Le 17 juin 1804, Marie Łączyńska devint comtesse Walewska. Et c’est sous ce nom qu’elle passera à la postérité.

« On me para (sic), on me conduisit à l’autel, on souleva ma main pour la placer entre celles de celui qui en obtenait l’acquisition. Je ne sais ni ce que je faisais, ni ce que je pensais, ni même ce qui se passait autour de moi alors. » Ci-dessus, Sainte Margaret, église de Kiernozia.

Intérieur de l’église

La tristesse et l’apathie de la mariée faisaient contraste avec le bonheur de son mari et de sa mère.

Ils partirent en voyage de noces, dans un classique tour d’Italie. A Rome, ils furent reçus dans l’aristocratie, le comte étant allié des Colonna. Son nom était en fait Colonna-Walewski. La relation famille entre les Walewski et les princes Colonna est loin d’être certaine. Pour Marie, il semble qu’ils étaient reçus en cousins. Mais dans ouvrage sur la descendance de Napoléon et Marie Walewski, il est dit que le nom Colonna attaché à Walewski prend racine dans l’histoire de la Pologne. Selon le comte Walewski, chef de la branche française, « Cette famille prétend, que le mot « kolumna » polonais aurait été attribué  en complément du patronyme d’un Walewski, par le roi polonais de l’époque, en remerciement de sa tenue irréprochable et ferme au combat, comme une colonne, contre des troupes ottomanes au XIVème siècle. » ( Communication personnelle faite à l’auteur).
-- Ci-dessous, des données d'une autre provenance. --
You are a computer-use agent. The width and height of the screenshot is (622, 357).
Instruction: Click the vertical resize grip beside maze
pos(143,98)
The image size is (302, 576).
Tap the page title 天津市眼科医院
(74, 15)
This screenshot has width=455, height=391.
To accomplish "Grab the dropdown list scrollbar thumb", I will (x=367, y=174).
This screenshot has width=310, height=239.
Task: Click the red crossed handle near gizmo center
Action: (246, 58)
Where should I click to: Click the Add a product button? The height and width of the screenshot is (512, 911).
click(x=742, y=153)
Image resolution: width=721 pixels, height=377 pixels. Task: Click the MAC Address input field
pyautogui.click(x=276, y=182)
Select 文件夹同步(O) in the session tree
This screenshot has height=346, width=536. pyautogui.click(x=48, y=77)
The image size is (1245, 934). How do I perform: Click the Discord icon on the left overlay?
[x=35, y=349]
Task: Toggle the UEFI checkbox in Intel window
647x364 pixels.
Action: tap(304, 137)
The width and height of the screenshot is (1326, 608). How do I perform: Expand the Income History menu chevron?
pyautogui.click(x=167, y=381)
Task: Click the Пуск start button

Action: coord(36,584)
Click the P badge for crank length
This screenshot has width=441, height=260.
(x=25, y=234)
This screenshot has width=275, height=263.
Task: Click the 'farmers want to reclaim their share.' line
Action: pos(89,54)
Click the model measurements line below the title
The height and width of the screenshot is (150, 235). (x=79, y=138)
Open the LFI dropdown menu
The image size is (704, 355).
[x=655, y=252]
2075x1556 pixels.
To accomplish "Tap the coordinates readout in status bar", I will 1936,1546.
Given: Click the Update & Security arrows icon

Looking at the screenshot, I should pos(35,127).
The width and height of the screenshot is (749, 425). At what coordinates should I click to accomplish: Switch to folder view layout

Les armes des Walewski sont décrites ainsi : « Coupé au 1. D’or à l’’aigle à deux têtes naissante de sable,, le vol étendu couronné d’or : au 2. D’azur à la colonne d’argent sommée d’une couronne d’or. » ( extrait du N° 635 des « Chercheurs et Curieux » de Juillet août 2005.)

Armes des Colonna-Walewski

Parente des Colonna ou non, la nouvelle comtesse entre dans une famille importante et fortunée de la grande noblesse polonaise, ordre auquel elle-même appartient mais au niveau de la petite noblesse.

De retour à Walewice, le couple mena la vie qu’il s’était choisie, lui heureux d’être au bras d’une aussi jeune belle femme qu’il présenta à tout le monde, elle résignée « languissante, triste, apathique, puisant ma résignation dans la prière et mes exercices religieux. »

Enfin Marie revint à la vie grâce à la maternité. « Il me semble que j’avais quitté la vie pour moi et que c’était mon fils qui la recommençait. »

Le 13 juin 1805 naquit Antoine Basile Rodolphe Colonna-Walewski. Elle doublement attachée à son enfant tout d’abord en tant que mère et ensuite en tant que polonaise. Son fils aurait pu être russe si elle avait épousé Souvorov, mais il était polonais et elle en tirait de la fierté. Ses sentiments patriotiques s’étaient assoupies dans la léthargie de son mariage. Son fils les réveilla.

Napoléon en 1806 par Franz Gerhard von Kügelgen

En 1806, Napoléon, empereur depuis près de deux ans, est le centre d’attention des polonais qui mettent beaucoup d’espoir. Marie écrit : « Nous étions à l’époque où le vainqueur de l’Europe donnait des lois au monde comme aux souverains ! Disposait des états à sa volonté – élevant de nouvelles dynasties, rabaissant les anciennes ! Quel temps ! Plus propice pour nos espérance ! Aussi la fermentation était-elle générale ! Revendiquer nos droits, notre indépendance nationale, secouer un joug honteux, oppressif et illégitimes où nous tenaient les trois puissances réunies ! Il était le sauveur universel qui, filtrant depuis la haute classe jusqu’au peuple, faisait mousser les esprits…La France devint la patrie adoptive des proscrits, ainsi que de tous les nobles et dignes fils de la mère commune. »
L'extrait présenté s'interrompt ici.